§ PROBLEM STATEMENT: The listing needs restating word for word.

§ DATA SHOWN:
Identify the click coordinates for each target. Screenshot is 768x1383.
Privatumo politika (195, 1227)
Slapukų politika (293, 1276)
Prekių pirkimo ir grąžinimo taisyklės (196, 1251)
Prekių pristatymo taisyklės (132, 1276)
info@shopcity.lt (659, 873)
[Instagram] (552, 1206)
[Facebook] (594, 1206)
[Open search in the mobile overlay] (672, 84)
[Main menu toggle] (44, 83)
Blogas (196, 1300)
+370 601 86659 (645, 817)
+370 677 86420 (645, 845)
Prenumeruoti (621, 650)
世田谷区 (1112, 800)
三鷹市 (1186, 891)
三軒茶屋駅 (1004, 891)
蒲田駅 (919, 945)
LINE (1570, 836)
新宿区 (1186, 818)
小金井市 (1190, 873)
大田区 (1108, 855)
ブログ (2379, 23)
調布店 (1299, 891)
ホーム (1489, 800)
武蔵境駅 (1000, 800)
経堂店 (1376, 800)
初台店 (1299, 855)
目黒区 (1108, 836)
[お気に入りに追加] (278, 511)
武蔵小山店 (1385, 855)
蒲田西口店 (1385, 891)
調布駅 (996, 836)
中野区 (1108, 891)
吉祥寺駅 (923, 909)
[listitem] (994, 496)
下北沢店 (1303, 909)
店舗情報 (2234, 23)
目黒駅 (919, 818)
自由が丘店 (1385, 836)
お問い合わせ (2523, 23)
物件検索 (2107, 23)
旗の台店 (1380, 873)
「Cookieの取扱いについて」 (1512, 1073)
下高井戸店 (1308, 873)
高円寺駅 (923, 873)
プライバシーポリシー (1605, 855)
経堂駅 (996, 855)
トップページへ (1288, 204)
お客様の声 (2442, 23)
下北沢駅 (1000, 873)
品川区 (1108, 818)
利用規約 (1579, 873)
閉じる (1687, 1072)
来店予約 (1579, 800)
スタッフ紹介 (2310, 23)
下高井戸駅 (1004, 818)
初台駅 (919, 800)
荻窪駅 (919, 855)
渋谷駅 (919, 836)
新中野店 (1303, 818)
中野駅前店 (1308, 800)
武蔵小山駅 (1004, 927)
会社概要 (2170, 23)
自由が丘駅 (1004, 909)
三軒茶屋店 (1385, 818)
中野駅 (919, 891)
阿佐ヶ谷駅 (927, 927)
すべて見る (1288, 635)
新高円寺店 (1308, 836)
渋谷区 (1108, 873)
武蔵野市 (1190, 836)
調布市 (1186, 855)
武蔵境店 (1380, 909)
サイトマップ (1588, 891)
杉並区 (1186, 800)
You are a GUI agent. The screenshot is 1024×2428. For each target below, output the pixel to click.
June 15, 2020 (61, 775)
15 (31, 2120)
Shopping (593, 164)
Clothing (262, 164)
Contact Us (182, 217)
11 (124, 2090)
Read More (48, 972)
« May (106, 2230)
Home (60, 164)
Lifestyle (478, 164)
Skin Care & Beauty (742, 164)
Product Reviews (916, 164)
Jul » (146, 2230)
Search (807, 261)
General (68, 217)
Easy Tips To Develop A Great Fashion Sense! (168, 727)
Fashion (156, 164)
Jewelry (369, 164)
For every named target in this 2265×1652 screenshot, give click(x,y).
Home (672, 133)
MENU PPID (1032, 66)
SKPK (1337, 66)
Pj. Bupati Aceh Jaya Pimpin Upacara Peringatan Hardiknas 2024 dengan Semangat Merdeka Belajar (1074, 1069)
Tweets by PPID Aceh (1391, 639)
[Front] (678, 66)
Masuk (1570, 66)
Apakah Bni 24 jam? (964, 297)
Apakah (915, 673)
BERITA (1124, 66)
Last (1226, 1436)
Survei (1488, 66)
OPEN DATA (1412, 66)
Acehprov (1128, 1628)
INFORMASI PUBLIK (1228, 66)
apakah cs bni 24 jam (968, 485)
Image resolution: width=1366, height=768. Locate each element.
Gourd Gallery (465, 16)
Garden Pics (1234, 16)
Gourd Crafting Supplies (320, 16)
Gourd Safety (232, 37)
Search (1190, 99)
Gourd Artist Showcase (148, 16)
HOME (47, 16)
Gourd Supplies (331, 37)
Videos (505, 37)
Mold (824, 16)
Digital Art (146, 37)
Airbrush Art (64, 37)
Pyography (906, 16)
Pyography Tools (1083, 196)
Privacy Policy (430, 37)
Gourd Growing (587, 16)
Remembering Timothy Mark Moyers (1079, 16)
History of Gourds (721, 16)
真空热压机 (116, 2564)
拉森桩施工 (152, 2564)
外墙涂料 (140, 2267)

§ EXERCISE RESPONSE:
Identify the click coordinates for each target. Screenshot is 768x1383.
Privatumo politika (195, 1227)
Slapukų politika (293, 1276)
Prekių pirkimo ir grąžinimo taisyklės (196, 1251)
Prekių pristatymo taisyklės (132, 1276)
info@shopcity.lt (659, 873)
[Instagram] (552, 1206)
[Facebook] (594, 1206)
[Open search in the mobile overlay] (672, 84)
[Main menu toggle] (44, 83)
Blogas (196, 1300)
+370 601 86659 (645, 817)
+370 677 86420 (645, 845)
Prenumeruoti (621, 650)
世田谷区 (1112, 800)
三鷹市 (1186, 891)
三軒茶屋駅 (1004, 891)
蒲田駅 (919, 945)
LINE (1570, 836)
新宿区 (1186, 818)
小金井市 (1190, 873)
大田区 (1108, 855)
ブログ (2379, 23)
調布店 (1299, 891)
ホーム (1489, 800)
武蔵境駅 (1000, 800)
経堂店 (1376, 800)
初台店 (1299, 855)
目黒区 (1108, 836)
[お気に入りに追加] (278, 511)
武蔵小山店 (1385, 855)
蒲田西口店 (1385, 891)
調布駅 (996, 836)
中野区 (1108, 891)
吉祥寺駅 (923, 909)
[listitem] (994, 496)
下北沢店 (1303, 909)
店舗情報 (2234, 23)
目黒駅 (919, 818)
自由が丘店 (1385, 836)
お問い合わせ (2523, 23)
物件検索 (2107, 23)
旗の台店 (1380, 873)
「Cookieの取扱いについて」 (1512, 1073)
下高井戸店 (1308, 873)
高円寺駅 (923, 873)
プライバシーポリシー (1605, 855)
経堂駅 (996, 855)
トップページへ (1288, 204)
お客様の声 (2442, 23)
下北沢駅 (1000, 873)
品川区 (1108, 818)
利用規約 (1579, 873)
閉じる (1687, 1072)
来店予約 (1579, 800)
スタッフ紹介 (2310, 23)
下高井戸駅 (1004, 818)
初台駅 (919, 800)
荻窪駅 (919, 855)
渋谷駅 (919, 836)
新中野店 (1303, 818)
中野駅前店 (1308, 800)
武蔵小山駅 (1004, 927)
会社概要 (2170, 23)
自由が丘駅 (1004, 909)
三軒茶屋店 (1385, 818)
中野駅 (919, 891)
阿佐ヶ谷駅 (927, 927)
すべて見る (1288, 635)
新高円寺店 (1308, 836)
渋谷区 (1108, 873)
武蔵野市 (1190, 836)
調布市 (1186, 855)
武蔵境店 (1380, 909)
サイトマップ (1588, 891)
杉並区 (1186, 800)
You are a GUI agent. The screenshot is 1024×2428. For each target below, output the pixel to click.
June 15, 2020 (61, 775)
15 (31, 2120)
Shopping (593, 164)
Clothing (262, 164)
Contact Us (182, 217)
11 (124, 2090)
Read More (48, 972)
« May (106, 2230)
Home (60, 164)
Lifestyle (478, 164)
Skin Care & Beauty (742, 164)
Product Reviews (916, 164)
Jul » (146, 2230)
Search (807, 261)
General (68, 217)
Easy Tips To Develop A Great Fashion Sense! (168, 727)
Fashion (156, 164)
Jewelry (369, 164)
For every named target in this 2265×1652 screenshot, give click(x,y).
Home (672, 133)
MENU PPID (1032, 66)
SKPK (1337, 66)
Pj. Bupati Aceh Jaya Pimpin Upacara Peringatan Hardiknas 2024 dengan Semangat Merdeka Belajar (1074, 1069)
Tweets by PPID Aceh (1391, 639)
[Front] (678, 66)
Masuk (1570, 66)
Apakah Bni 24 jam? (964, 297)
Apakah (915, 673)
BERITA (1124, 66)
Last (1226, 1436)
Survei (1488, 66)
OPEN DATA (1412, 66)
Acehprov (1128, 1628)
INFORMASI PUBLIK (1228, 66)
apakah cs bni 24 jam (968, 485)
Image resolution: width=1366, height=768. Locate each element.
Gourd Gallery (465, 16)
Garden Pics (1234, 16)
Gourd Crafting Supplies (320, 16)
Gourd Safety (232, 37)
Search (1190, 99)
Gourd Artist Showcase (148, 16)
HOME (47, 16)
Gourd Supplies (331, 37)
Videos (505, 37)
Mold (824, 16)
Digital Art (146, 37)
Airbrush Art (64, 37)
Pyography (906, 16)
Pyography Tools (1083, 196)
Privacy Policy (430, 37)
Gourd Growing (587, 16)
Remembering Timothy Mark Moyers (1079, 16)
History of Gourds (721, 16)
真空热压机 (116, 2564)
拉森桩施工 (152, 2564)
外墙涂料 (140, 2267)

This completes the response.